La culture hip hop est faite de codes parfois encarcanants, et les carcans sont, par définition, des freins à la créativité. Il en va de la survie de toute culture de s’en soustraire à l’occasion. On m’a déjà dit le plus sérieusement du monde que l’homophobie faisait partie de ces codes. Deal avec ça. Les featurings sont, ainsi, partie prenante de cette culture. Moi, j’ai rien contre ça, mais Manu, ça l’intéresse pas, n’en déplaise à ceux qui s’y adonnent. Dans la culture avec un grand C, y a plein d’artistes qui veulent s’exprimer seuls, et ça ne fait pas d’eux des égocentriques finis. Est-ce qu’on se formalise du fait que Marc Séguin, Richard Séguin ou Lorraine Séguin travaillent seuls? Pas vraiment.

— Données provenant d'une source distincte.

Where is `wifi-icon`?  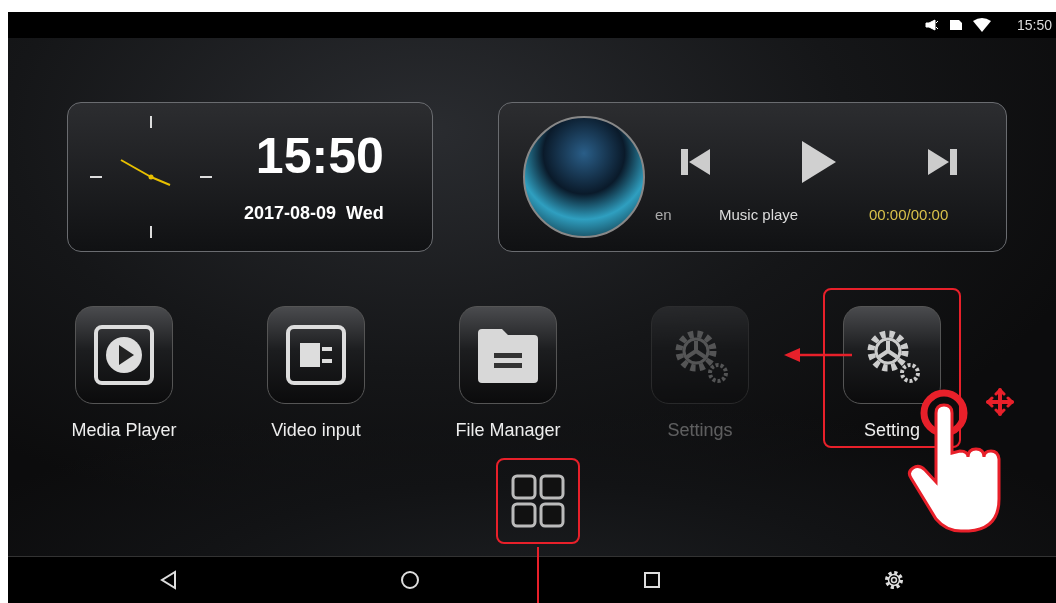 wifi-icon is located at coordinates (982, 25).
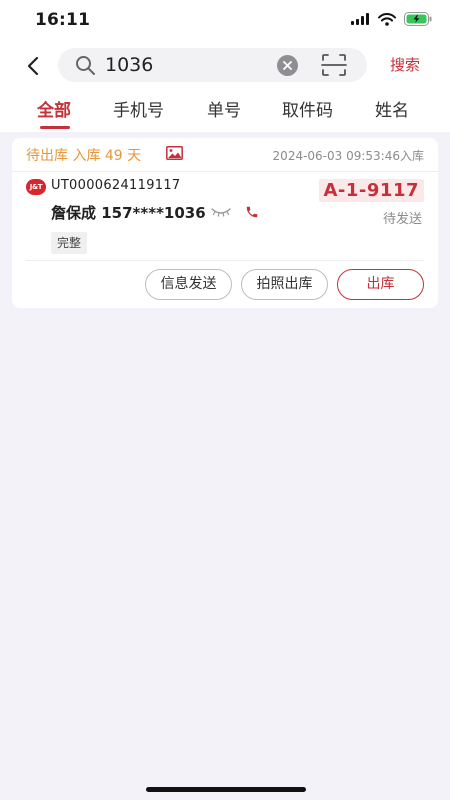 The height and width of the screenshot is (800, 450). I want to click on send-info-button: 信息发送, so click(188, 284).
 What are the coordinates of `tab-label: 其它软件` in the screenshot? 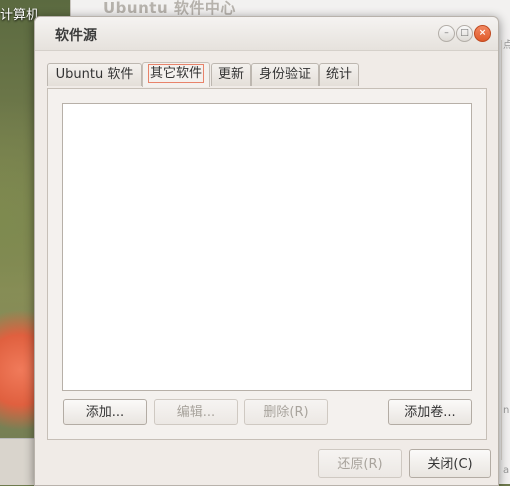 It's located at (176, 74).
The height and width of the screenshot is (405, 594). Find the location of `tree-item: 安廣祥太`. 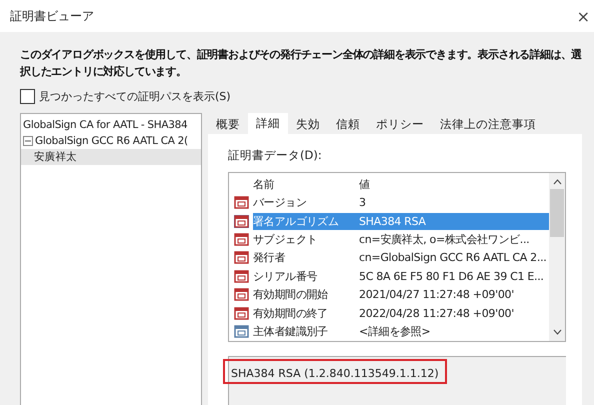

tree-item: 安廣祥太 is located at coordinates (111, 157).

Ah, mais c’est aussi le bout où il dit que les étudiants sont des bébés gâtés qui se plaignent la couche pleine et que ça lui a pris du temps avant de dire ça parce que les trois quarts de son public appartient à ce mouvement, qui dérange. Au moins, ça a le mérite d’être honnête… après coup. Mais je ne suis pas certaine que cette sortie lui coûtera si cher. Il y a tout un public pour ça. Lui, notamment.